Nel caso di una insegnante francese che ha lavorato nel Regno Unito, la Corte di Giustizia ha dichiarato che, in qualità di cittadina dell’Unione Europea, ha diritto alle prestazioni di assistenza sociale con parità rispetto alle mamme lavoratrici inglesi (caso C‑507/12 Jessy Saint Prix contro Secretary of State for Work and Pensions del Regno Unito).

Infatti i cittadini dell’UE mantengono lo status di lavoratore, e quindi il diritto alle prestazioni, se hanno lavorato in precedenza nello Stato membro in cui risiedono. 

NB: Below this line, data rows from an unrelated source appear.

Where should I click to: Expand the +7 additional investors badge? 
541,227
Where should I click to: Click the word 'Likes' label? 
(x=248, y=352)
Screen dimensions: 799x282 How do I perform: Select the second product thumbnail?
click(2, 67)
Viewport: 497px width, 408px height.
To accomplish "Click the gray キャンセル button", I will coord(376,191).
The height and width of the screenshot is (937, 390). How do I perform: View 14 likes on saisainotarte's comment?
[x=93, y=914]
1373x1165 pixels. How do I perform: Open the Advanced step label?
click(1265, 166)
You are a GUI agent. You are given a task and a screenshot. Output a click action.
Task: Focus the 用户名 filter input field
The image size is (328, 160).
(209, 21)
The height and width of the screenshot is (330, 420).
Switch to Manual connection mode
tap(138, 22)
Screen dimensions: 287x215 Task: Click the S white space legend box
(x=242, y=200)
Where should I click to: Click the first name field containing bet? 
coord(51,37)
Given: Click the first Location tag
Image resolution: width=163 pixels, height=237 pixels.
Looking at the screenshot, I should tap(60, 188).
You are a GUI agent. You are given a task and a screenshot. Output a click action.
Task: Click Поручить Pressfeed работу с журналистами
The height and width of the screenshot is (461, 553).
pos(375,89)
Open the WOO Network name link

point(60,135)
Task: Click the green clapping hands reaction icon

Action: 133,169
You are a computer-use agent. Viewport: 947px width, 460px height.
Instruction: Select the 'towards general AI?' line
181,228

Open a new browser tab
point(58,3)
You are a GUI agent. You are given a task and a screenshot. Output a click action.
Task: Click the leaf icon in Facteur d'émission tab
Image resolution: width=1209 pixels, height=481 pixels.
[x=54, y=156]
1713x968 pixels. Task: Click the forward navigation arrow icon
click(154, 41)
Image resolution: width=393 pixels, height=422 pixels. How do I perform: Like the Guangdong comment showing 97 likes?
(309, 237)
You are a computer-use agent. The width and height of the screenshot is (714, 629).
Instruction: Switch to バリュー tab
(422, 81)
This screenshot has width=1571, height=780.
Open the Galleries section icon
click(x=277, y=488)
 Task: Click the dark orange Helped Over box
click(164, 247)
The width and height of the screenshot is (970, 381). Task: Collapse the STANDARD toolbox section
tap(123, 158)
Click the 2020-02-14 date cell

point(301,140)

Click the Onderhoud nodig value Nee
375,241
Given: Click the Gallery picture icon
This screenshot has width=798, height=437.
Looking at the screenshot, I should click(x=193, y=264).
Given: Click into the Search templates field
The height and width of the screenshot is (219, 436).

La direttiva sul diritto al soggiorno dei cittadini dell’Unione stabilisce che una persona conserva la qualità di lavoratore se è temporaneamente inabile al lavoro a causa di malattia o infortunio, o in stato di disoccupazione involontaria (a determinate condizioni) o se sta facendo un percorso di formazione professionale, che deve essere legata alla loro prima occupazione (articolo 7 della direttiva 2004/38/EC).
Tuttavia, la possibilità di mantenere lo stato di lavoratore non è illimitata.  E’ subordinata al ritorno al lavoro o  a trovare un altro lavoro entro un termine ragionevole dopo il parto. Come determinare tale ‘termine ragionevole’? 
La CGUE ha chiarito che bisogna tener conto delle circostanze specifiche del caso concreto, nonché della legislazione nazionale sulla durata del congedo di maternità, in conformità con la direttiva UE sulle garanzie per le lavoratrici gestanti (n. 1992/85/EC).
Tale direttiva prevede un periodo minimo di congedo 14 settimane, almeno due settimane prima del parto. Tuttavia, il diritto nazionale può fissare periodi più lunghi.